* [Your instructions]: Give again the lines from the line with "You are a computer-use" to the last line of the records, exactly and in full. Do not carry over any pictures.

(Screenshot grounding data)
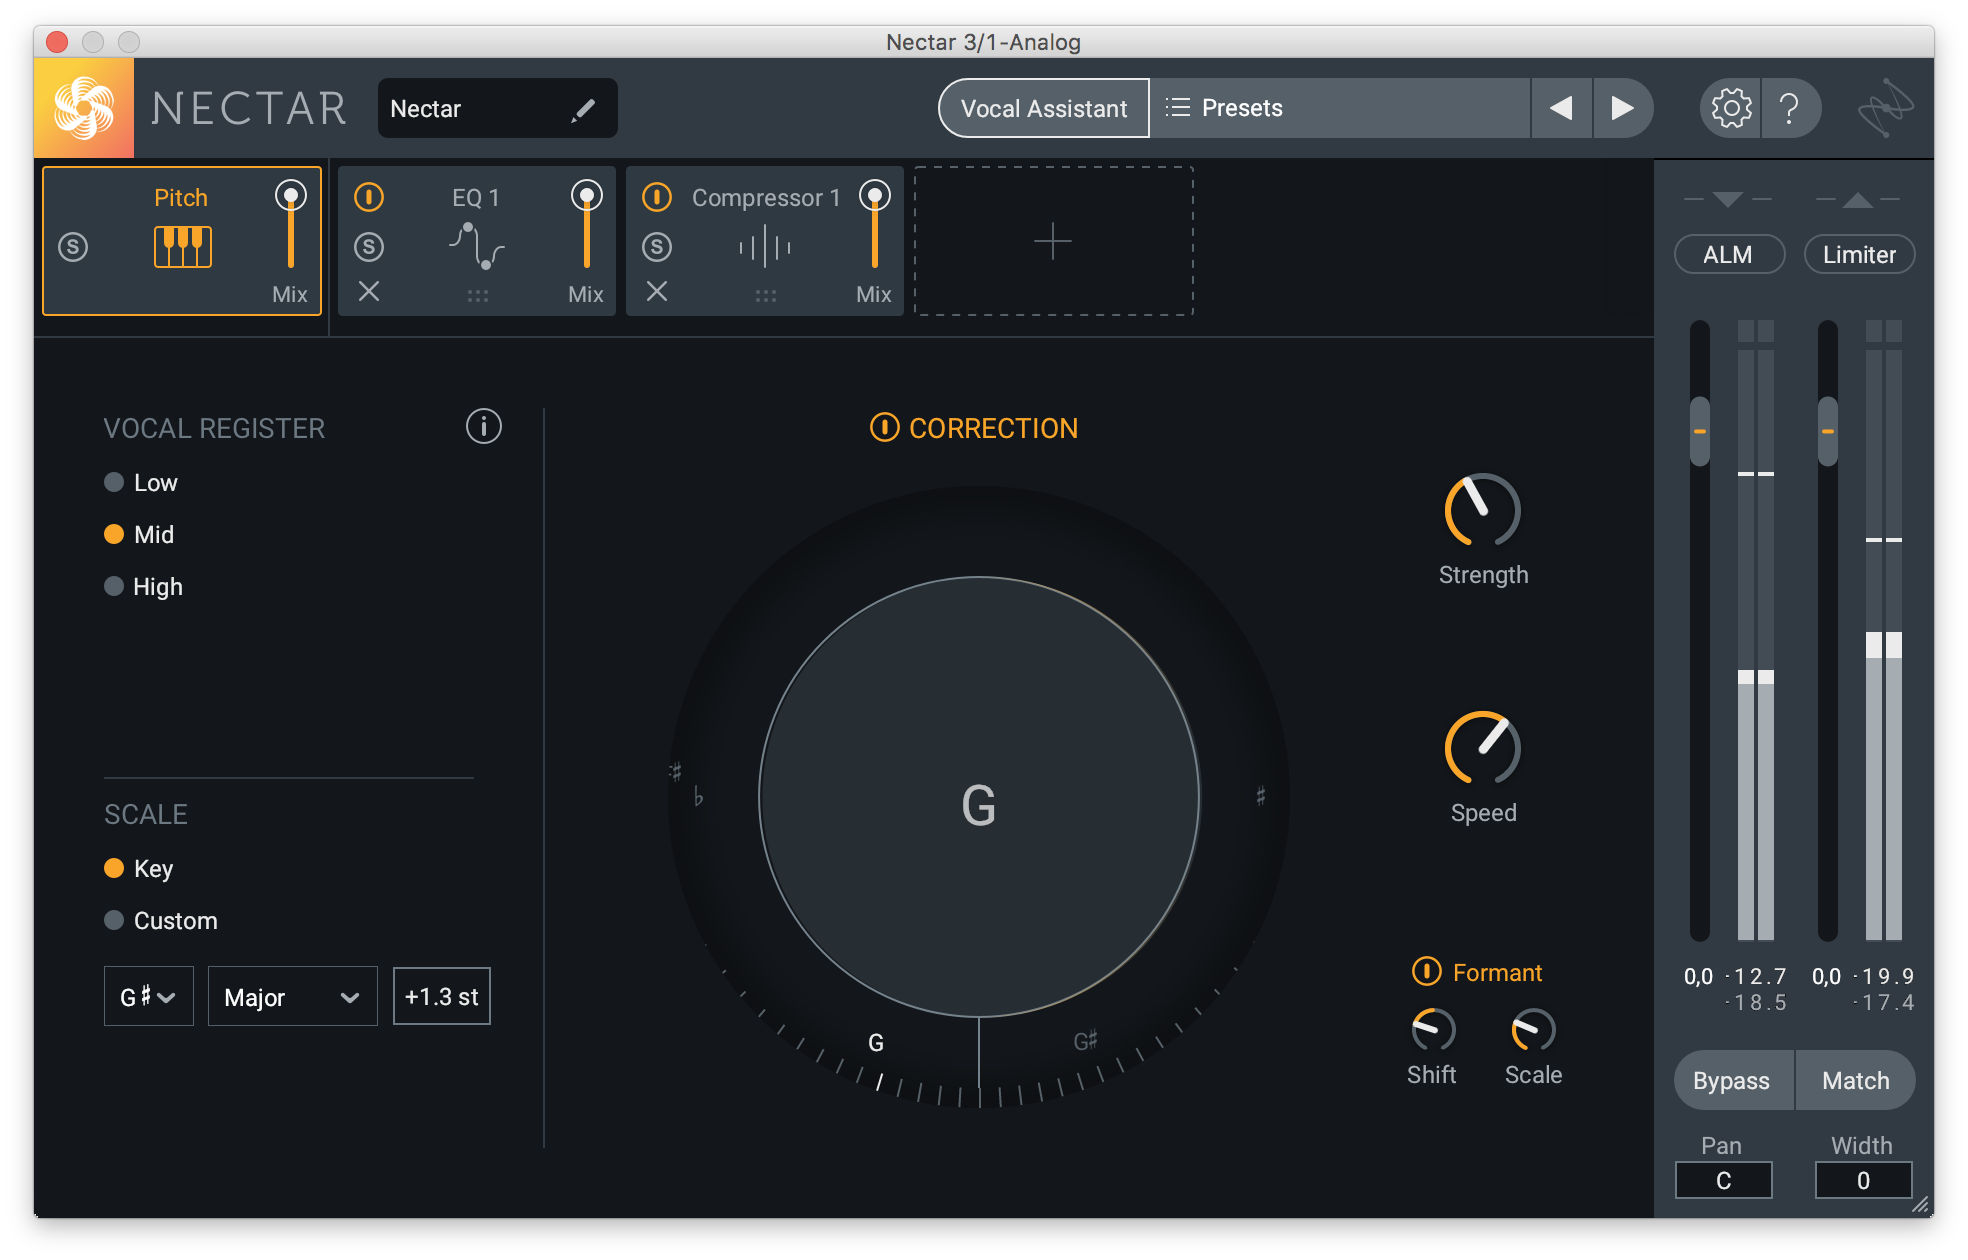Viewport: 1968px width, 1260px height.
Task: Disable the Correction power toggle
Action: (884, 428)
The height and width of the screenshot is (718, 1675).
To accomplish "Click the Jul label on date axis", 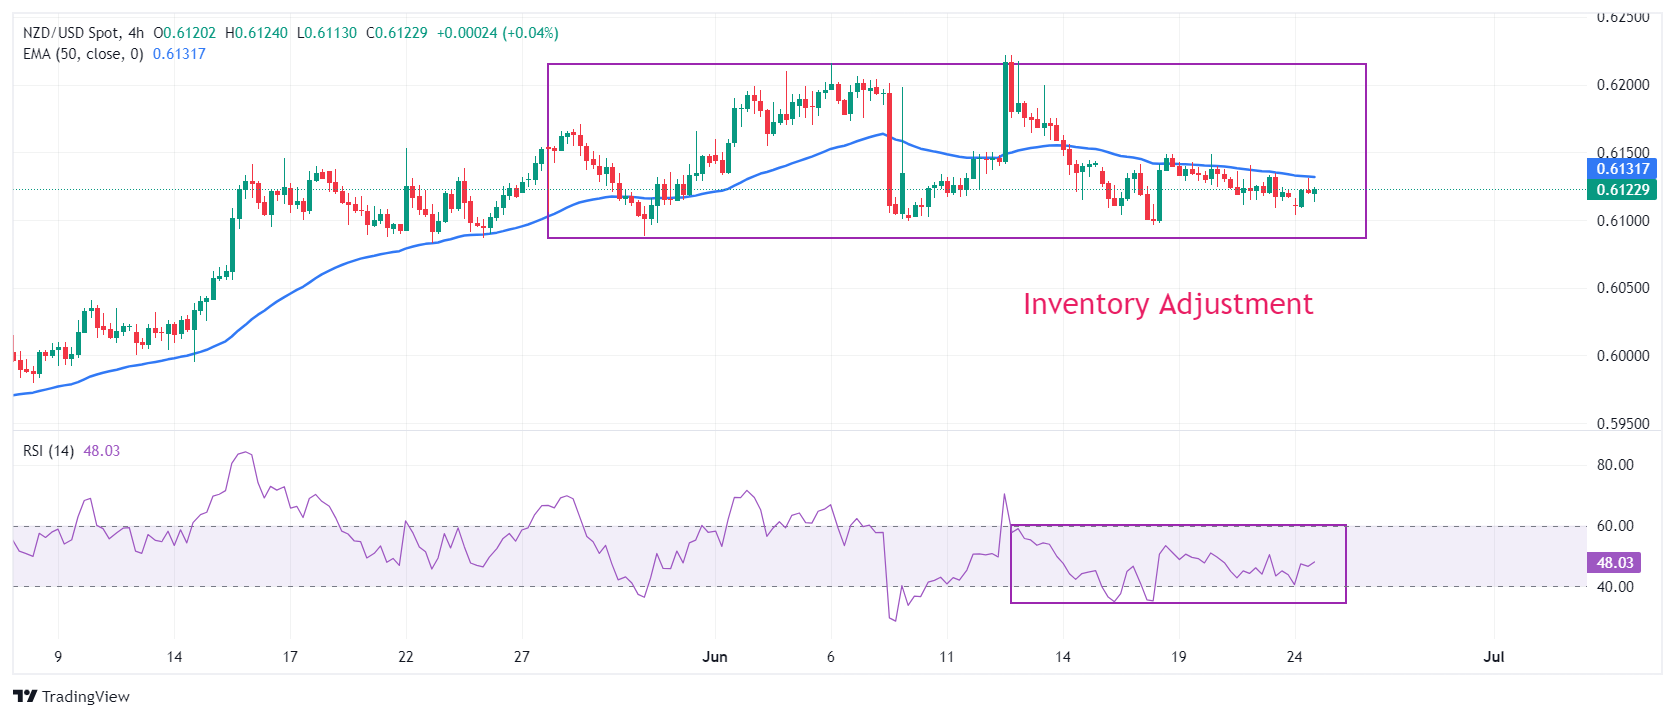I will tap(1493, 657).
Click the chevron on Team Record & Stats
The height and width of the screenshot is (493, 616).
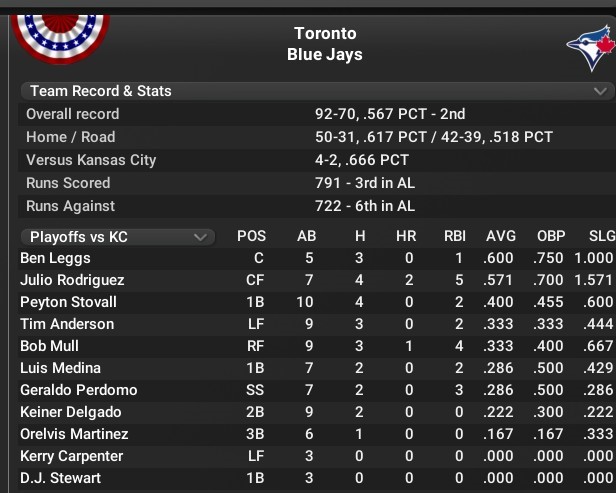click(600, 91)
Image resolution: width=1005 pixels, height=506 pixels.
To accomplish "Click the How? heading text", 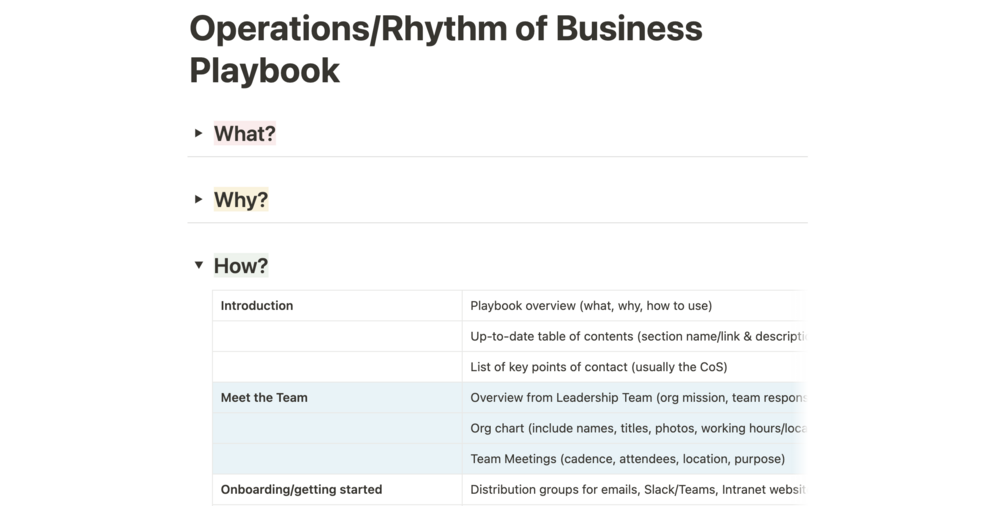I will coord(241,266).
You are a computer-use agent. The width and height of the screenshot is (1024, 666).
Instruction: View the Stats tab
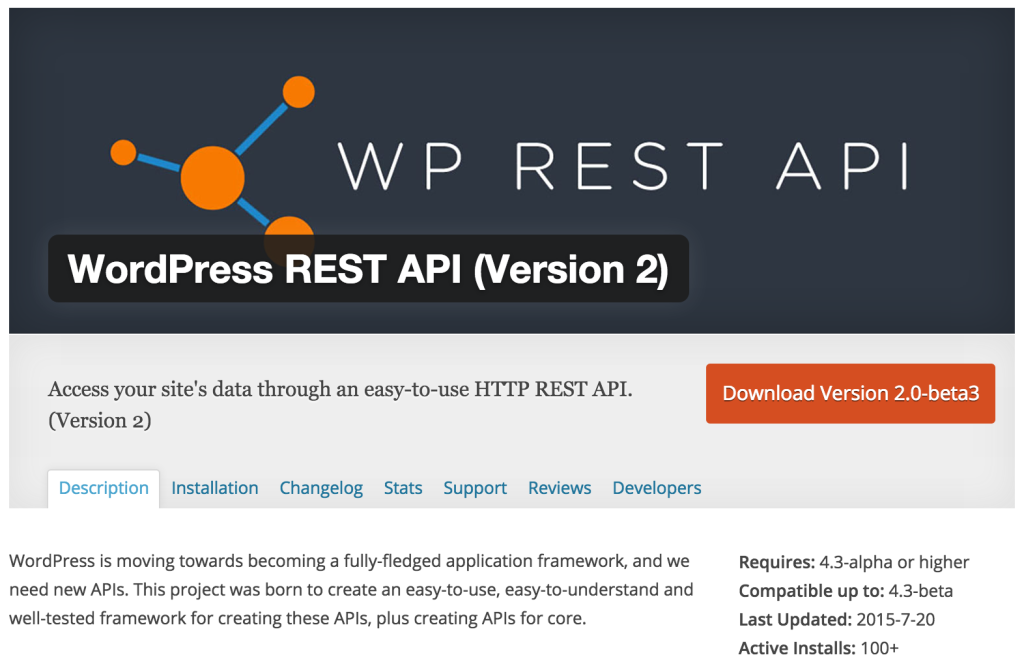click(x=403, y=488)
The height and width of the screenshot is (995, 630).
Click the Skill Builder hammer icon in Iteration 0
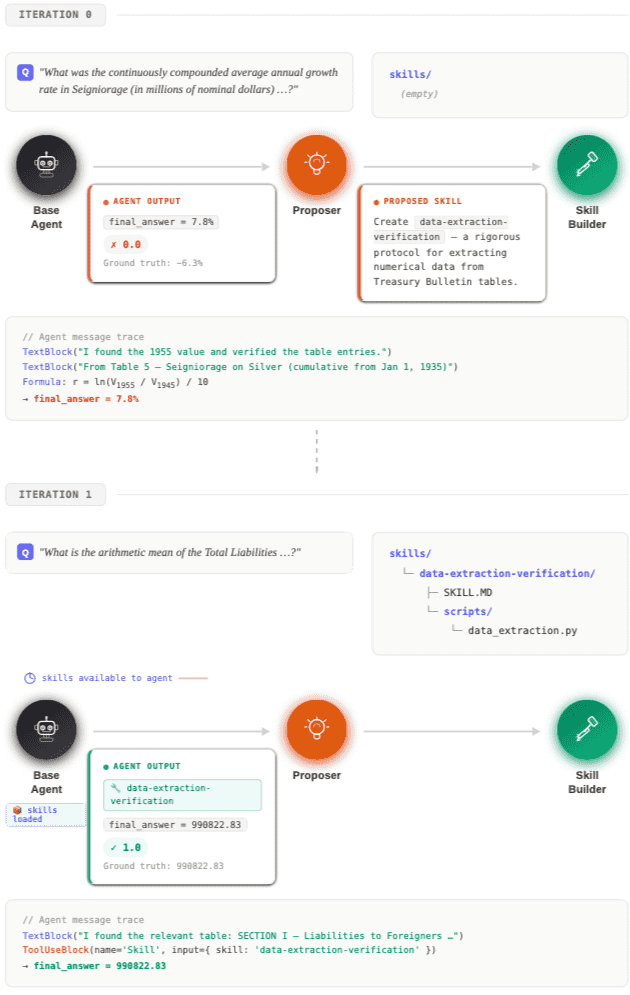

* [Answer box]:
You are a computer-use agent. The width and height of the screenshot is (1024, 666).
Instruction: View the Stats tab
click(x=403, y=488)
The height and width of the screenshot is (995, 630).
Click the Skill Builder hammer icon in Iteration 0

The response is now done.